CMS to Hold National Stakeholder Call on October 17th 
On October 17th, the Centers for Medicare and Medicaid Services (CMS) will conduct a national stakeholder call to provide an update on CMS’ recent accomplishments. The call will focus on how cross-cutting initiatives are working to advance their Strategic Plan. This is the fourth such call this year and will include remarks from Administrator Brooks-LaSure and Chief Operating Officer Blum, with supporting leadership staff.
 
The RSVP is available here.
 
CMS to Hold Making Care Primary Office Hours on October 24th
On October 24th at 2pm, the CMS Innovation Center will hold a webinar that offers “office hours” for applicants interested in the Making Care Primary (MCP) model. A registration link will be forthcoming shortly.
 
HHS Announces All Targeted Drug Companies Will Participate in Medicare Prescription Drug Negotiations 
On October 3rd, the Department of Health and Human Services (HHS) announced that all 10 drug companies with drugs selected for Medicare price negotiation agreed to participate in the negotiations. Negotiations will take place during the remainder of 2023 and 2024, and any negotiated prices will become effective at the beginning of 2026. The negotiation process is slated to consider the drug’s clinical benefit, whether it fulfills an unmet medical need, its impact on those who rely on coverage, and costs associated with drug research and development.
 
The announcement is available here.
 
DEA to Allow Continued Telehealth Prescribing Through 2024
On October 6th, the Drug Enforcement Administration (DEA), in collaboration with HHS, announced a second, temporary extension of Covid-19 telemedicine flexibilities for the prescription of controlled medications. These flexibilities and exemptions to current DEA regulations for new practitioner-patient relationships will be extended through December 31, 2024. 
 
The announcement is available here.
 
HHS Announces $330 Million for Biomedical Breakthroughs
On September 29th, HHS announced over $330 million through the Advanced Research Projects Agency for Health (ARPA-H) to support biomedical health breakthroughs aimed at improving health treatments and solutions for the American public. These investments will go towards a host of initiatives within ARPA-H including digital security, 3D printing of human organs, antimicrobial resistance, and Cancer Moonshot.
 
The announcement is available here.
 
HRSA Releases National Children’s Health Survey Data on Material Hardship
On October 2nd, the Health Resources and Services Administration (HRSA) released the 2022 National Survey of Children’s Health (NSCH) Material Hardship Among Children data brief.

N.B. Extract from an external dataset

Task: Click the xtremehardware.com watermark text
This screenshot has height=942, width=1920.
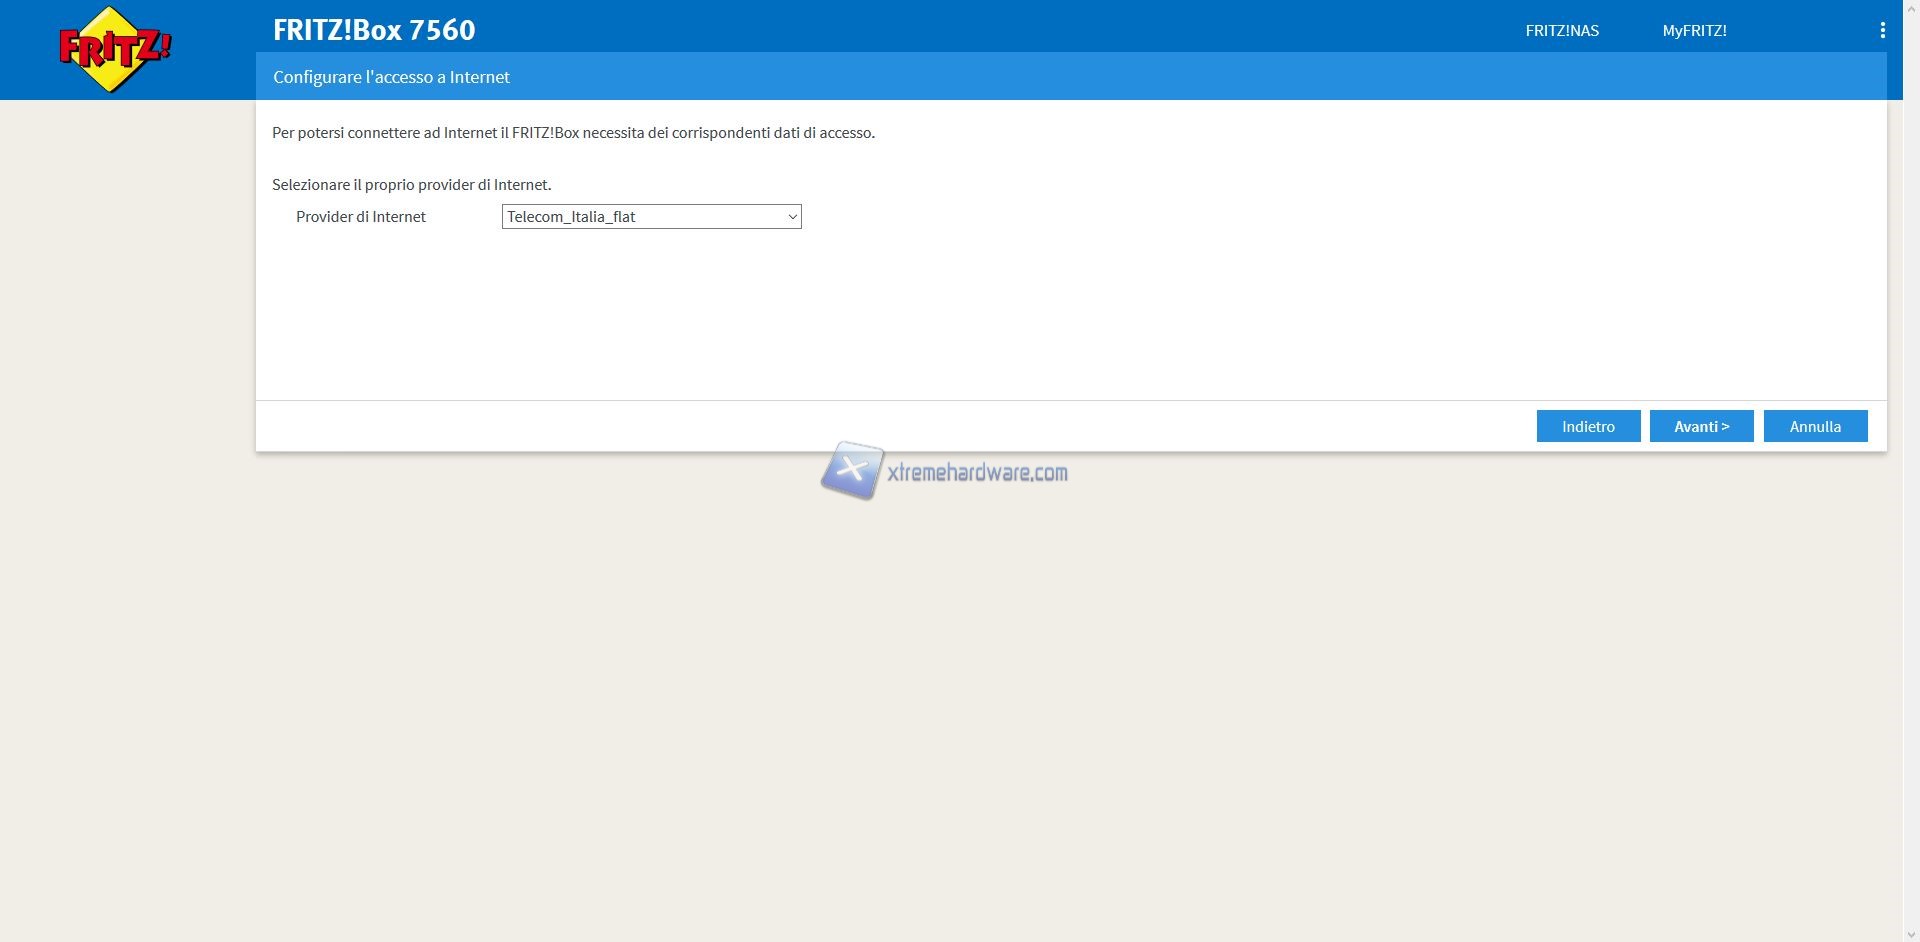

The NSCH is conducted by the U.S. Census Bureau and is the largest national- and state-level survey on the health and health care needs of children ages 0-17. Overall, 44.7% of children surveyed experienced material hardship—defined as the inability to afford basic needs like food, housing, and medical care—at some point in their lifetime. Among racial groups, Asian children were least likely to experience material hardship, while American Indian/Alaska Native children were most likely.
 
The data brief is available here.
 
CDC Proposes Guidelines to Reduce STIs in High-Risk Populations 
On October 2nd, the Centers for Disease Control and Prevention (CDC) proposed guidelines for the use of doxycycline post-exposure prophylaxis (PEP) for the prevention of bacterial sexually transmitted infections. Doxycycline PEP has demonstrated benefit in reducing chlamydia, gonorrhea, and syphilis infections. This intervention represents a new approach to STI prevention in populations at increased risk for these infections.
 
The guidance is available here.
 
FDA Issues Guidance on Treatments for Stimulant Use Disorder 
On October 4th, the Food and Drug Administration (FDA) released new draft guidance for sponsors in developing treatments for stimulant use disorders.  There is currently no FDA-approved medication for stimulant use disorder, a general term for the treatment of moderate to severe cocaine, methamphetamine, and prescription stimulant use disorders. The draft guidance sets out FDA’s current thinking on clinical trial and overall development program design for this new class of treatments.
 
The guidance is available here.


Other Updates

MedPAC Holds October Meeting 
On October 5th, the Medicare Payment Advisory Commission (MedPAC) convened for its October public meeting. The meeting covered three central topics: 

  • Current updates to payment rates for clinician services: Commissioners voiced widespread support for changing the default payment update mechanism to incorporate some type of inflationary factor. Further, many commissioners expressed an interest in tailoring the application of any such change to account for differences in primary care and specialty care and encourage site neutral payment. Commissioners were also interested in better understanding the increase in service volume and intensity identified by staff. Finally, while there was broad agreement that physicians should be moving towards Advanced Alternative Payment Models (A-APMs), there was less consensus around how to best incentivize that movement.
  • Examining staffing ratios and turnover in nursing facilities: Commissioners raised concerns regarding the potential effects of CMS’s proposed rule to establish ratios in long-term care facilities, including weekend staffing variations, the impact of wage pass-through, and the potential for closure and consolidation of facilities. MedPAC Chair Michael Chernew noted that Medicare might not be the most suitable means to address nursing payment policy due to the fragmentation of payment across Medicare, Medicaid, and other sources.
  • The evaluation of a work plan for the prices of generic drugs under Part D: Commissioners generally signaled support for the workplan as developed, although some indicated that the Inflation Reduction Act might mean that this work would be premature.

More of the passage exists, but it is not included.